# Assignment:
Go through the entries and count the lines with the string "computer" in them. Give only that number.

# Records:

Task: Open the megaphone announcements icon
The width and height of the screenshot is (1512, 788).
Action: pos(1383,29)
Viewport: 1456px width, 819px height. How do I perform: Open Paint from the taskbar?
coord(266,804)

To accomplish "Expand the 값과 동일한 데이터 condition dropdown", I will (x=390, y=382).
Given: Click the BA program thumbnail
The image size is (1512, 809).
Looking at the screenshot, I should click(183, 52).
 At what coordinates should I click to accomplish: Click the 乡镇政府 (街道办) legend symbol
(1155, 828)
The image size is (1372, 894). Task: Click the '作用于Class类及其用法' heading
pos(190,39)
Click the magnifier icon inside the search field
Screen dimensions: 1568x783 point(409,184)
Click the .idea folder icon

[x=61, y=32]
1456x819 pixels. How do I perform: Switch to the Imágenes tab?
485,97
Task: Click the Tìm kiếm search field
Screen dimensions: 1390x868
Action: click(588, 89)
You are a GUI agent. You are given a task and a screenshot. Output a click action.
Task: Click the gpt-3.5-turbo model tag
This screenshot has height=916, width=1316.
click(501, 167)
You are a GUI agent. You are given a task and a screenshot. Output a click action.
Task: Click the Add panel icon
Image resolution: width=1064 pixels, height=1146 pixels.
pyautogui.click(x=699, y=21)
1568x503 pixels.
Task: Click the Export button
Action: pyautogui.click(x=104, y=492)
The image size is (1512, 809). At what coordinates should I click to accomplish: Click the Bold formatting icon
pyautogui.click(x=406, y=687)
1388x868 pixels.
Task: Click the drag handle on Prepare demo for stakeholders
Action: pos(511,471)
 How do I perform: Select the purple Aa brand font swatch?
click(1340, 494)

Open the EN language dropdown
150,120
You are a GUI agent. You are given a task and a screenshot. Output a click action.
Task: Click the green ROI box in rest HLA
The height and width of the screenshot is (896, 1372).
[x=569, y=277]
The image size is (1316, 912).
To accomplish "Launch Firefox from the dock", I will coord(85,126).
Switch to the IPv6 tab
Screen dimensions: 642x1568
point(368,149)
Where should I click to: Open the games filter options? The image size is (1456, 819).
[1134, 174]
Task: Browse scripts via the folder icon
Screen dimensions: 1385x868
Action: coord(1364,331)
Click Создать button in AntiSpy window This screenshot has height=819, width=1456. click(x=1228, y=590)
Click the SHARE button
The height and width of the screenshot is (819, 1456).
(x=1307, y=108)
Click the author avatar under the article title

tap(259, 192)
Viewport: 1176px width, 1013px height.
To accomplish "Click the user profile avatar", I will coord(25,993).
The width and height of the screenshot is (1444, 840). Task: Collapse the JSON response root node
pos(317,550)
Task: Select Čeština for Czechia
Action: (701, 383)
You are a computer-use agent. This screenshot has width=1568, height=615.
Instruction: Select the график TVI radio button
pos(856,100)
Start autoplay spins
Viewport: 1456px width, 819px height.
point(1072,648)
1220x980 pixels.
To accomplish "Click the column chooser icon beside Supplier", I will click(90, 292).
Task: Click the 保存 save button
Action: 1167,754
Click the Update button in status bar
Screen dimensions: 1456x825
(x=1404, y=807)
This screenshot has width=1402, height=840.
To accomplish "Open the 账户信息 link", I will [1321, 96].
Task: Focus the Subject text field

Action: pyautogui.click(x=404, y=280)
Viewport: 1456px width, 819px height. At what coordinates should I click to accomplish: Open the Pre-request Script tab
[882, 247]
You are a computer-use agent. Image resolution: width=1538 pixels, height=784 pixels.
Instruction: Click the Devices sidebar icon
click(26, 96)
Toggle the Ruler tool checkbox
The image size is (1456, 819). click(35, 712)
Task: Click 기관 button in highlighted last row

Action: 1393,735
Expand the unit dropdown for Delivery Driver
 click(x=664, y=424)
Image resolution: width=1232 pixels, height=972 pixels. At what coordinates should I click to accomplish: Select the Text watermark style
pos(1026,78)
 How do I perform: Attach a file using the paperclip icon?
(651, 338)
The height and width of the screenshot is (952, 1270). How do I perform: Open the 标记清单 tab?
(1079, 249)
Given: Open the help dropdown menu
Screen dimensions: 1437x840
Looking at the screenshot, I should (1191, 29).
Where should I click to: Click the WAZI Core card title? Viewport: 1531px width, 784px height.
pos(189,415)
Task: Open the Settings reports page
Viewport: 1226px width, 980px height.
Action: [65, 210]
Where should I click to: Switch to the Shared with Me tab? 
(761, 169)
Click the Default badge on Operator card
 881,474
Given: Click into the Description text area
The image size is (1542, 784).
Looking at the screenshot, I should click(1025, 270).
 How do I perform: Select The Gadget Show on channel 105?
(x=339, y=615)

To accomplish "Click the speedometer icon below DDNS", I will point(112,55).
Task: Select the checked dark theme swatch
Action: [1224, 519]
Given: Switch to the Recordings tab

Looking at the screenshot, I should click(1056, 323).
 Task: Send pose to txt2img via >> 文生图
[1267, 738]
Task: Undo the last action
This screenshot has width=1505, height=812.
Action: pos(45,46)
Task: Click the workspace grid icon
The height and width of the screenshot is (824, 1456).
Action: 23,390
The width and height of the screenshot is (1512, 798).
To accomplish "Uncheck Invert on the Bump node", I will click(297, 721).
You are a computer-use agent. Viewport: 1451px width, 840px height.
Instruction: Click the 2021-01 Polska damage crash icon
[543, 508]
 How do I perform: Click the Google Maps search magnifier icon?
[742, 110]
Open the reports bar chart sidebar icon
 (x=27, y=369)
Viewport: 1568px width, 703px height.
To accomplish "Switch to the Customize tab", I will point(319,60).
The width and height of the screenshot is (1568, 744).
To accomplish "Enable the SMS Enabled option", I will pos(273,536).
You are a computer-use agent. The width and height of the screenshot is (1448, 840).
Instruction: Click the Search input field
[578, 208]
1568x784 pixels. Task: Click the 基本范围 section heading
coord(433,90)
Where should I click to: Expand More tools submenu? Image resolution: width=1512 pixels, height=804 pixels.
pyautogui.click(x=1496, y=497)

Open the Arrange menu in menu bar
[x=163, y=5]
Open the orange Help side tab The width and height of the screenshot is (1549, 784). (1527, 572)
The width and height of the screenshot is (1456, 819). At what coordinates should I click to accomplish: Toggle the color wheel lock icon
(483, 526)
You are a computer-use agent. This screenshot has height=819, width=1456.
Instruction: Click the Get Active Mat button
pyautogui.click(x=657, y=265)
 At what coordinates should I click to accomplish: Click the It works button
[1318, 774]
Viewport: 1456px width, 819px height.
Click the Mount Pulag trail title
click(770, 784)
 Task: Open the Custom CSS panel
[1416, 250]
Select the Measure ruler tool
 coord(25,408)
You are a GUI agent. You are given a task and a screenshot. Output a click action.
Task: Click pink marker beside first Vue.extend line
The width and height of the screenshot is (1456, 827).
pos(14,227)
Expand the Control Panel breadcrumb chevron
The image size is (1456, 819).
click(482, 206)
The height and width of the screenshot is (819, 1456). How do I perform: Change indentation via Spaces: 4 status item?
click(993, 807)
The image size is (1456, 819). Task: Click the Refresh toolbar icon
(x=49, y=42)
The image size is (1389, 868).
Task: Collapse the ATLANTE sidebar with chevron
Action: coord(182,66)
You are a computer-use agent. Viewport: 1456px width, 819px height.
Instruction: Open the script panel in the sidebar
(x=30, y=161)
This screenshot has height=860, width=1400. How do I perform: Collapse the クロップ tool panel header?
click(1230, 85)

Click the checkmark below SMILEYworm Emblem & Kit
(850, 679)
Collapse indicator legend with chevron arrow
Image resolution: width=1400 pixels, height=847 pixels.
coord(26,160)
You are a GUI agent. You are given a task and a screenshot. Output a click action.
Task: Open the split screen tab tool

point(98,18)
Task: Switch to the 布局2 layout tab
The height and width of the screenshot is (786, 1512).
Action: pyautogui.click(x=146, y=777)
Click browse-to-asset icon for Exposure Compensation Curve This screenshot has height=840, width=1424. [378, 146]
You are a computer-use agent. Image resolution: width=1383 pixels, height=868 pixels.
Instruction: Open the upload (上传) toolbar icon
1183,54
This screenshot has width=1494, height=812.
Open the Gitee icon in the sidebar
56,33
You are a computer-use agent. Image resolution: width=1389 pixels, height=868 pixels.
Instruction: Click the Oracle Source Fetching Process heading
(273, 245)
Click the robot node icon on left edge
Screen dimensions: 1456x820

# Result of this exercise:
8